The One with My New Project

I started my new learning project today. And I’m already done with my MVP. Woohoo!

I explained my idea to Sascha yesterday and asked if he could help me with its implementation, along with Andreas from my former team, and he said yes. And then I pitched it to my boss and he liked the idea, so I wanted to get started right away.

I think I have only vaguely mentioned what I wanted to do on here, so I’m going get into a bit more detail now. I want to build a Software Craft Learning Platform for Studitemps Software Engineers. So far, I have these ideas:

  • a website that lists learning categories and topics with resources
  • a way to track what a user is learning, based on the topics
  • a way to analyse past learnings visually
  • a suggestion feature for things to learn based on past activity
  • a platform for people to offer their expertise in different topics
  • maybe some gamification behind the expertise feature (that was actually my boss’s idea)

Since I mainly wanted the tracking thing, that’s what I started with. I have 3 models: Categories, Topics that belong to a category and Learnings that belong to a topic and a user, and have a description and a date. Learnings can be added by submitting a string with “Topic: Description”.

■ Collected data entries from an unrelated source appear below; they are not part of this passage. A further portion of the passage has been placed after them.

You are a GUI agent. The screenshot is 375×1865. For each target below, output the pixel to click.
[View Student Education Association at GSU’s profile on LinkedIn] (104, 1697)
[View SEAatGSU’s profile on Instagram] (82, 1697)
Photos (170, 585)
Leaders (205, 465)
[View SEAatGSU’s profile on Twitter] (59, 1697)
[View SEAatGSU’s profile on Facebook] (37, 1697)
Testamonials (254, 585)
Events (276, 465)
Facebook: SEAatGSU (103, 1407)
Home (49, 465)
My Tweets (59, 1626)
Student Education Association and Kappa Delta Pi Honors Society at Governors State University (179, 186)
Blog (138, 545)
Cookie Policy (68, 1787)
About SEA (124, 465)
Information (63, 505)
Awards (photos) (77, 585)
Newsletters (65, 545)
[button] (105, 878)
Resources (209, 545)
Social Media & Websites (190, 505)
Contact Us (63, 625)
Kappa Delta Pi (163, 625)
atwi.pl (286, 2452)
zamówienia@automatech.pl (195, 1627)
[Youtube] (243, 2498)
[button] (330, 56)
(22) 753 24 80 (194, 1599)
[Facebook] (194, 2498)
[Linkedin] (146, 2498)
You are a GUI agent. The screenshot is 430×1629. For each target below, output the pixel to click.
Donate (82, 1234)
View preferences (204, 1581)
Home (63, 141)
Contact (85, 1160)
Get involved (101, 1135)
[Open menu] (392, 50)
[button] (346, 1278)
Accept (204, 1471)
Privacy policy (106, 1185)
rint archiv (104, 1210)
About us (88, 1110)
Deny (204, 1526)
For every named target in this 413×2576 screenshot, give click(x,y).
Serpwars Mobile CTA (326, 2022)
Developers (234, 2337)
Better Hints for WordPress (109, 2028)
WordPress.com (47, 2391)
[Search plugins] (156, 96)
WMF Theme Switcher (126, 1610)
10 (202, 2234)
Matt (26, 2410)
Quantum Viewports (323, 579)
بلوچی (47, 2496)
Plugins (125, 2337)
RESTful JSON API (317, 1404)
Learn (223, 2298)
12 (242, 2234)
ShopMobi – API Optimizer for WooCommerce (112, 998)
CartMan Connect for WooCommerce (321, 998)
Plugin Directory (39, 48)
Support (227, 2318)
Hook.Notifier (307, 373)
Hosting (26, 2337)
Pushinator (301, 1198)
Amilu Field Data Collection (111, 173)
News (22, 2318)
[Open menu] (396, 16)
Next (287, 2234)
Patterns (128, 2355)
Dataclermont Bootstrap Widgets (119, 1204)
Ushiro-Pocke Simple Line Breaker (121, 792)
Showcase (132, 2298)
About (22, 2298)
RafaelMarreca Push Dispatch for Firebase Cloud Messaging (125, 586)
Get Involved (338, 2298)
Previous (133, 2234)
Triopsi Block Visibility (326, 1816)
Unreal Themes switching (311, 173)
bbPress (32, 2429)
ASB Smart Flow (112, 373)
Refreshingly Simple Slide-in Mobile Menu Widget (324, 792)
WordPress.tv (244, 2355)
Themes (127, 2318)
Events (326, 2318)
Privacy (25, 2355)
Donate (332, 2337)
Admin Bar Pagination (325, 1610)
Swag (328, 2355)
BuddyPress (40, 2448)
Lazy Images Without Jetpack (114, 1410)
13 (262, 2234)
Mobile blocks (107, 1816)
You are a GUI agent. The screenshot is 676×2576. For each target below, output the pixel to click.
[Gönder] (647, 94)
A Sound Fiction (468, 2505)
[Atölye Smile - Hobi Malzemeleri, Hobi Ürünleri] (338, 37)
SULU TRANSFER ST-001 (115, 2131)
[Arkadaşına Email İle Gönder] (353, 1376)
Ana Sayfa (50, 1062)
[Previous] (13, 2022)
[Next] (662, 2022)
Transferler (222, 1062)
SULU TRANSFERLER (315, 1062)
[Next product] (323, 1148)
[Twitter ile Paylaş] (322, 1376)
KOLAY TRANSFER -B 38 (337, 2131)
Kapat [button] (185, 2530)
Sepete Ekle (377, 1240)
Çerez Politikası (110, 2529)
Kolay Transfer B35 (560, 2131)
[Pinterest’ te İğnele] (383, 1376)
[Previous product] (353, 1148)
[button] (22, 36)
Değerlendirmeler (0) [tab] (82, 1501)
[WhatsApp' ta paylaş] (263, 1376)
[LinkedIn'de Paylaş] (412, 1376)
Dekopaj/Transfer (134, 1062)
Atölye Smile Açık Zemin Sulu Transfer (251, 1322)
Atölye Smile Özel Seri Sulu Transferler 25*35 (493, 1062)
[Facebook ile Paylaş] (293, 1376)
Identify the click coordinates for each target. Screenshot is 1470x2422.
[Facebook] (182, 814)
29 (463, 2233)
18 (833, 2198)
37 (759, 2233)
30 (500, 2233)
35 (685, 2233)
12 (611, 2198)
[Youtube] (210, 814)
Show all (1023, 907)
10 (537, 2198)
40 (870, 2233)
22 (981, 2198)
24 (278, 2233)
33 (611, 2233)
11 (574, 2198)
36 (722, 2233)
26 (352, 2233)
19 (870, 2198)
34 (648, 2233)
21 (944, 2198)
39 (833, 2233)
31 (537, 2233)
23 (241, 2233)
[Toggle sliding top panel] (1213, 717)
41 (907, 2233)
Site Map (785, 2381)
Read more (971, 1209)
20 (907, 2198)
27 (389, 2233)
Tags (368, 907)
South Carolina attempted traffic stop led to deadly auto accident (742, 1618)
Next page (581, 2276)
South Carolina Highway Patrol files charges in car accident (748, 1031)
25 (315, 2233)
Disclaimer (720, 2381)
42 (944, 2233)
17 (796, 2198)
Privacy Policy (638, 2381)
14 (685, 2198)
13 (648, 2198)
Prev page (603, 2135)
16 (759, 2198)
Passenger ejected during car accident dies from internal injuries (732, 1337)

Categories and Topics will not really change much, there is no need for them to be edited from the user interface, so I only needed to write a migration, define a schema and added some getter methods. The Category module actually has only one get_name_by_id/1 function because I only need it to list all the learnings with their topics and the topics’ categories. My Learning module does a bit much right now, with getting the correct topic from the user input (while allowing some shorthands), adding the current date to the changeset and persisting everything. But now is not the time for refactoring.

I was a bit confused about how to set up the data for Categories and Topics. So far, I had only worked with user-generated data with some additional constants inside the code itself, not with database objects that need to be there in order for things to work. But I got help, I have seeds now. If anything changes later on, it will be edited from some command line interface.

And as always, I struggled a bit with HTML, CSS, forms and things like that. But the Bootstrap website helped, along with an HMTL to slim converter and some peeking into my old team’s projects. And after about half a day, I was done: I can add a new learning, as long as I reference an existing topic (and not if I don’t, no crap in my database!) and I can list my learnings.

Software Craft Learnings Table

It does not look pretty but it’s okay for now. I also have a list of all Topics/Categories as a starting page, but that is really just a plain old list and too ugly to show.

Now I need to think about what to do next. The whole platform thing will come last because I’m mostly interested in tracking/analysing what I learn. But do I add authentication and user management now so I can deploy it and let others play around with it? Or do I start with visualisations? Or jump into the suggestion feature (which needs even more data to be useful than visualisations)? I’ll think about it.